Environmental questions
First of all I am using Windows 7 64bit, MySQL 5 32bit and R 32bit for this example – but even if your environment differs from mine the approach will be basically the same. What we need is an ODBC Connector for MySQL. Now here comes a pitfall – the bits have to match those of your R edition not your windows version’s. So let’s download and install the 32bit ODBC connector for MySQL.
I am not sure if it is also of importance whether your MySQL DBMS is 32 or 64bit – anyway, you find out this way:
1 |
show variables like 'version_compile_machine'; |
If it shows you x86 like in my case then you are using 32bit.
The 32bit data source manager in Windows 7 64bit
The next step is to register your MySQL database as a data source in windows. In Windows 7 64bit you have to explicitely start the data source manager for 32bit connectors because the one you will find in your system preferences will only manage 64bit connectors. The 32bit data source manager you are going to find here:
1 |
C:\Windows\SysWOW64\odbcad32.exe |
The rest is a cinch – you click “Add..” on the User-DSN sheet, choose the “MySQL ODBC 5.x driver”, fill in the credentials, choose a database and a data source name and you’re done.
The R package RODBC
Now you can go back to R install the RODBC package, load it and connect to your new data source:
1 2 3 4 5 6 7 8 9 10 11 12 13 14 15 16 17 |
# install the RODBC package install.packages("RODBC") # load the package library(RODBC) # connect to you new data source db <- odbcConnect("data_source_name", uid="root", pwd="password") # whoe the names of the available tables sqlTables(db) # load a_table into a data fram df <- sqlQuery(db, "select * from a_table") # close the connection odbcClose(db) |
Information about the package’s functionality you will find here.

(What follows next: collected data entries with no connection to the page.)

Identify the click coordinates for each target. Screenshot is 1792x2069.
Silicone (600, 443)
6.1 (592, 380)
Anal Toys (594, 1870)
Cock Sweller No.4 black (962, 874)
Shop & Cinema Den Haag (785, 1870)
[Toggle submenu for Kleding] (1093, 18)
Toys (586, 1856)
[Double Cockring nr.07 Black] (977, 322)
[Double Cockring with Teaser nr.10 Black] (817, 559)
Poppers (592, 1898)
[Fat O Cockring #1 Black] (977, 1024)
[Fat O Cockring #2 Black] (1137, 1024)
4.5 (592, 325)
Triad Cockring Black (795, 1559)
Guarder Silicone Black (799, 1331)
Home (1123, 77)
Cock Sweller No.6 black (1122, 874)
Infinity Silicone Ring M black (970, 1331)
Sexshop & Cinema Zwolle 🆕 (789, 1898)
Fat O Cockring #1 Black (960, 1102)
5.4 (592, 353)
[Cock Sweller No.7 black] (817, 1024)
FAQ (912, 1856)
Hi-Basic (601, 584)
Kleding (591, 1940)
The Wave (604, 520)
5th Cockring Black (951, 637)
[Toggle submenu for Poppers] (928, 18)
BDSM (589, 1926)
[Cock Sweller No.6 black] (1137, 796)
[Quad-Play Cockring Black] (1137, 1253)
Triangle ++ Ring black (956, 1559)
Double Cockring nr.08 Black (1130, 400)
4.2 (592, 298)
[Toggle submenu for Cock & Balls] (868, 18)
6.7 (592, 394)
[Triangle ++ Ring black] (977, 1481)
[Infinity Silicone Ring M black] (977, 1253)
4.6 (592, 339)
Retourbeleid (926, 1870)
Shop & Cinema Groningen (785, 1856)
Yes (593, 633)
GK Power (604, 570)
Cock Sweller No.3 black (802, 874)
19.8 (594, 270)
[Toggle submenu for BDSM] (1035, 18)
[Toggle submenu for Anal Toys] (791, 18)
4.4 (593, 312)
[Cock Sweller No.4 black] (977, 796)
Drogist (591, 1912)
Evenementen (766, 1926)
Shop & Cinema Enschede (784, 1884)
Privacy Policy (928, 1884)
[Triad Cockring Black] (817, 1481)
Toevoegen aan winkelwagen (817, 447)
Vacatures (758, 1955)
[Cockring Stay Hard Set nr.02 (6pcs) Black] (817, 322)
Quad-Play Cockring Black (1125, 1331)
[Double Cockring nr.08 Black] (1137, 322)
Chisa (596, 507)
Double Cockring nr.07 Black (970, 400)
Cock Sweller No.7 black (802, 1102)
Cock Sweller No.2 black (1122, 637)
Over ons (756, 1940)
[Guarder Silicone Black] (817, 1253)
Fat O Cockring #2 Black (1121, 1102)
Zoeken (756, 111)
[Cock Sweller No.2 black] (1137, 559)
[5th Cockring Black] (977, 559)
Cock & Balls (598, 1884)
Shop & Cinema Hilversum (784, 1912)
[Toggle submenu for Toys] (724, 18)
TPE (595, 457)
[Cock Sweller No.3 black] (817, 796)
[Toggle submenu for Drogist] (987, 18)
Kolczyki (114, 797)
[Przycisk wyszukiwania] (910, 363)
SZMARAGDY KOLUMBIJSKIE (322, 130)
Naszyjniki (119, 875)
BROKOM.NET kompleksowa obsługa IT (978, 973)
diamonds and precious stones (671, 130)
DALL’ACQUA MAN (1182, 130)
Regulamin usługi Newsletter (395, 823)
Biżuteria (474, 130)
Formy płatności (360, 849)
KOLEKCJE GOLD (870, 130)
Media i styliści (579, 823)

Note though that some advanced (My)SQL features won’t be available when connecting through ODBC. In PowerPivot I encountered a situation where I wasn’t able to fire a query including some tricks with variables. But joining, grouping, ordering and all that stuff is of course possible.
Like George said, lots of unclear/broken guides out there. This one not only was clear and concise, but actually works! Thanks :)
Hey Archyp – if I could choose a word conveying positive feedback, it would clearly be “concise” – thanks!
Thank you very much for the information.
You’re welcome, Sudheera!
Thank you for this. Very much.
Without your blog, I think I would never have gotten R to talk to MySQL; there’s a lot of bad info out there, even on StackOverflow.
But now it works perfectly, exactly as you describe.
May 2014
R version 3.0.2 (2013-09-25) — “Frisbee Sailing”
RStudio version Version 0.98.501
Windows 7 Home Premium Service Pack 1
Let me mention that
This is the site where I found the connector: http://dev.mysql.com/downloads/connector/odbc/
And http://dev.mysql.com/doc/connector-odbc/en/connector-odbc-configuration-dsn-windows-5-2.html was also very helpful.
You’re most welcome! And thanks for the feedback!